### Task
Beginning at the line containing "Select the Scared of Fear song title", print every line until the records end, keeping each exactly as it is.

### Data extract
⁂

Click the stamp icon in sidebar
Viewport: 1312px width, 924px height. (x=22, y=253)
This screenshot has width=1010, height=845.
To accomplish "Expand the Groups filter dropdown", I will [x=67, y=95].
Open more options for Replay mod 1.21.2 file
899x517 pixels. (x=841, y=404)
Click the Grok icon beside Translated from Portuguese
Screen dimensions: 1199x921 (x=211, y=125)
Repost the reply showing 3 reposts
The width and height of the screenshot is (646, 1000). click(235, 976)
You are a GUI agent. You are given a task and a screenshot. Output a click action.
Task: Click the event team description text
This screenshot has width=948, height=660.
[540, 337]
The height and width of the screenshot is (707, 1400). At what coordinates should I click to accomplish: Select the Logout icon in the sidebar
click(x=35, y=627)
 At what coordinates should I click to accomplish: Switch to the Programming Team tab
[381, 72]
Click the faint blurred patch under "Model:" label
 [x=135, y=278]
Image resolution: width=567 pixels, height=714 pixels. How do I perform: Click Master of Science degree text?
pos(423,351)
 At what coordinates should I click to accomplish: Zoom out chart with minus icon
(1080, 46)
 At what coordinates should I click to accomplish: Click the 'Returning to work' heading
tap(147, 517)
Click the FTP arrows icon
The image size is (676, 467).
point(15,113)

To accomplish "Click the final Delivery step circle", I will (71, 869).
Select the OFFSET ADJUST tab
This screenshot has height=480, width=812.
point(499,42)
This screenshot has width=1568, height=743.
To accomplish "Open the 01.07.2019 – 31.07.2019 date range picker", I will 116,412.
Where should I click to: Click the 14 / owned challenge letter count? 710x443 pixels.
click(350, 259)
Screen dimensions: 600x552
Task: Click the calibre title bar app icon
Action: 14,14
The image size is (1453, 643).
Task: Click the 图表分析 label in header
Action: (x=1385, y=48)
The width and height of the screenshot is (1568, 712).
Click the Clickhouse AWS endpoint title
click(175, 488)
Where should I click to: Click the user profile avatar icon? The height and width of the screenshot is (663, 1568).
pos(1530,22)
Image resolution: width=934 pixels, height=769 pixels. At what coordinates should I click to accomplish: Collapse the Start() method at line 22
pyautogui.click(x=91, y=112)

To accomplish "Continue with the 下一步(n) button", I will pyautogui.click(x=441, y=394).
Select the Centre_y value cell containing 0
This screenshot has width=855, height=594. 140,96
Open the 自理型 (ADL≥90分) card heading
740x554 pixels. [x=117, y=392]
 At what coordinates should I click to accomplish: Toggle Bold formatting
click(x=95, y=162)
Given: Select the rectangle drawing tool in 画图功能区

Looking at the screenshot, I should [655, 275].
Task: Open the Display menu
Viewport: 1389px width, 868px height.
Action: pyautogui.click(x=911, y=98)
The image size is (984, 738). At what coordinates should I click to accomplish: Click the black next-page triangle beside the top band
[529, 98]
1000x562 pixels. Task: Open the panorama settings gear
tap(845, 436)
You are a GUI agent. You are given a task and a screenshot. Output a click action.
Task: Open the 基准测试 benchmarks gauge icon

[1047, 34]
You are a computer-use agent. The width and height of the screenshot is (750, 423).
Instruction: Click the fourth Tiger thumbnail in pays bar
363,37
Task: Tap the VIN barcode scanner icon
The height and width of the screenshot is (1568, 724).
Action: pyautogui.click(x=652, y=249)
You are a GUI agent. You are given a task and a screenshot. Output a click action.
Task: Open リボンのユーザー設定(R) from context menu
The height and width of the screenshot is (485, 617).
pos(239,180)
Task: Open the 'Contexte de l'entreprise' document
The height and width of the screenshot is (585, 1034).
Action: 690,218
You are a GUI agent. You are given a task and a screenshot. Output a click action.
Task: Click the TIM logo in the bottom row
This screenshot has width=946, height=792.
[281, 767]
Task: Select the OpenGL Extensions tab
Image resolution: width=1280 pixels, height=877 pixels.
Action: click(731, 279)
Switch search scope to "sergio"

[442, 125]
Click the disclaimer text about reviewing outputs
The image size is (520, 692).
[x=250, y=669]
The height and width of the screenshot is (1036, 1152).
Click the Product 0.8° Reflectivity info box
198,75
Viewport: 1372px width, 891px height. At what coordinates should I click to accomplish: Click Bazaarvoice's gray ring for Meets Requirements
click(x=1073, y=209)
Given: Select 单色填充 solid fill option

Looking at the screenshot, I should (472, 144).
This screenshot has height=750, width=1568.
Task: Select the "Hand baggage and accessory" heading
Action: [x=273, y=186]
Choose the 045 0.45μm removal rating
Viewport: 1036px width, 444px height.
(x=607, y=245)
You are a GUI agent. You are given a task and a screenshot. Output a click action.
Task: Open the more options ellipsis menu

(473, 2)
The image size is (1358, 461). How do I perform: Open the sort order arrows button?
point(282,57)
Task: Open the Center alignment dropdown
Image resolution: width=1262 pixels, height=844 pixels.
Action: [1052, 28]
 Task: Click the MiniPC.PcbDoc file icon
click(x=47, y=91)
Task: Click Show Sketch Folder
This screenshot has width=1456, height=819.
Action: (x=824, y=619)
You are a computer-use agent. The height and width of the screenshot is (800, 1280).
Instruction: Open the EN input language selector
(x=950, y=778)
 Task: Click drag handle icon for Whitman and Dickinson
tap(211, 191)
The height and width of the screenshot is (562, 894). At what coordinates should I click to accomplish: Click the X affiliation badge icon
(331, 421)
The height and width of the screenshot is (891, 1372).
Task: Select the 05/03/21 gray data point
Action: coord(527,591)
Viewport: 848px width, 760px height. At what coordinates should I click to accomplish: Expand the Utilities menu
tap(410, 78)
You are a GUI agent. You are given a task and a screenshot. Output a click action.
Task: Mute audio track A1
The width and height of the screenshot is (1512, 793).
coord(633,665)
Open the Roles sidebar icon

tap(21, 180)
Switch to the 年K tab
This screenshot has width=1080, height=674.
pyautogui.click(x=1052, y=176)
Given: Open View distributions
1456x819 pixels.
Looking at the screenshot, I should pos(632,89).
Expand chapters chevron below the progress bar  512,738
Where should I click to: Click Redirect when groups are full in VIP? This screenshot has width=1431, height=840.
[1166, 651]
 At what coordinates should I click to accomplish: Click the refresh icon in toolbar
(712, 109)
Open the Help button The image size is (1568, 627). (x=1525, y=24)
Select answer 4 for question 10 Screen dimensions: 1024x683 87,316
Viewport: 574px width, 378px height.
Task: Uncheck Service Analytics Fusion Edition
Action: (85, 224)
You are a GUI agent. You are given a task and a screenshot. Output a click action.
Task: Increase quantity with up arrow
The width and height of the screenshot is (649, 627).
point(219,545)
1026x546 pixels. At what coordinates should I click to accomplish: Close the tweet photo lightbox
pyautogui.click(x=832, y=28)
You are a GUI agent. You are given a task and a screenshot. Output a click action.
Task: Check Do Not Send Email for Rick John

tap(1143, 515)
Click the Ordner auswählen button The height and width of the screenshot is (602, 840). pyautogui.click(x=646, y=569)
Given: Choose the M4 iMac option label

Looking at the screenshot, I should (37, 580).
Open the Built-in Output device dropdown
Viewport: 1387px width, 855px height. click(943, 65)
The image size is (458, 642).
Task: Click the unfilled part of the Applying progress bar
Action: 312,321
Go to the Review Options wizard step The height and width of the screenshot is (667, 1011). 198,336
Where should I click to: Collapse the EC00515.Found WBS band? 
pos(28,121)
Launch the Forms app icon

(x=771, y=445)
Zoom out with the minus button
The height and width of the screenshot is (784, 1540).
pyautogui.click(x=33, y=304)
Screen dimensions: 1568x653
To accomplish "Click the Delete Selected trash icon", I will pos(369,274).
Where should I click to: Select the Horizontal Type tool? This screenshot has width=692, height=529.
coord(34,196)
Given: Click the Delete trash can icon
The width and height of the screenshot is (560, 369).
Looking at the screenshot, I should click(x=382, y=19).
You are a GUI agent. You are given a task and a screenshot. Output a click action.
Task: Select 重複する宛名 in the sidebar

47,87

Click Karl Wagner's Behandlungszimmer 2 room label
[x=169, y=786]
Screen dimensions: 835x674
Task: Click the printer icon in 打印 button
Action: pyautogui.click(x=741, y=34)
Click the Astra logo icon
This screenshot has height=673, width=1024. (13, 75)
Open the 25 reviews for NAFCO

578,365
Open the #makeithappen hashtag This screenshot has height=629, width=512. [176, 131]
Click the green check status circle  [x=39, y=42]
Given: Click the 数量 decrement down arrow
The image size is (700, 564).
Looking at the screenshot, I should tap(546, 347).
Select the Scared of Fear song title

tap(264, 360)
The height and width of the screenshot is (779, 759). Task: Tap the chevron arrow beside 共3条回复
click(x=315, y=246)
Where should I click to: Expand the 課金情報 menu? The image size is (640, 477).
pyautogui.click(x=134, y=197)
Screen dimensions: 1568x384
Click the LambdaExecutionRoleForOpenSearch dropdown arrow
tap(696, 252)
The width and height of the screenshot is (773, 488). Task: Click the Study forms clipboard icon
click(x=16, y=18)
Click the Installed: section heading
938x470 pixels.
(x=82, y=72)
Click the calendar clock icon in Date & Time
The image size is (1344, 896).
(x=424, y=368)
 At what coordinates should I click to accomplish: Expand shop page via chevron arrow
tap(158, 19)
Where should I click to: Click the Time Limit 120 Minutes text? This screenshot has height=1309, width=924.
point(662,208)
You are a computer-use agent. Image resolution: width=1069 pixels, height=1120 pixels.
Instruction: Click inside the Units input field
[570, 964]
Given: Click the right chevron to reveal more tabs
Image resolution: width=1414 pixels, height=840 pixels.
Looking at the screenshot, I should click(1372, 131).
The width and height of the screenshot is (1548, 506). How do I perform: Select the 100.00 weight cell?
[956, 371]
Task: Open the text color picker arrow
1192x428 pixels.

⁂

### Solution for this exercise
Select the Scared of Fear song title

tap(264, 360)
The height and width of the screenshot is (779, 759). Task: Tap the chevron arrow beside 共3条回复
click(x=315, y=246)
Where should I click to: Expand the 課金情報 menu? The image size is (640, 477).
pyautogui.click(x=134, y=197)
Screen dimensions: 1568x384
Click the LambdaExecutionRoleForOpenSearch dropdown arrow
tap(696, 252)
The width and height of the screenshot is (773, 488). Task: Click the Study forms clipboard icon
click(x=16, y=18)
Click the Installed: section heading
938x470 pixels.
(x=82, y=72)
Click the calendar clock icon in Date & Time
The image size is (1344, 896).
(x=424, y=368)
 At what coordinates should I click to accomplish: Expand shop page via chevron arrow
tap(158, 19)
Where should I click to: Click the Time Limit 120 Minutes text? This screenshot has height=1309, width=924.
point(662,208)
You are a computer-use agent. Image resolution: width=1069 pixels, height=1120 pixels.
Instruction: Click inside the Units input field
[570, 964]
Given: Click the right chevron to reveal more tabs
Image resolution: width=1414 pixels, height=840 pixels.
Looking at the screenshot, I should click(1372, 131).
The width and height of the screenshot is (1548, 506). How do I perform: Select the 100.00 weight cell?
[956, 371]
Task: Open the text color picker arrow
1192x428 pixels.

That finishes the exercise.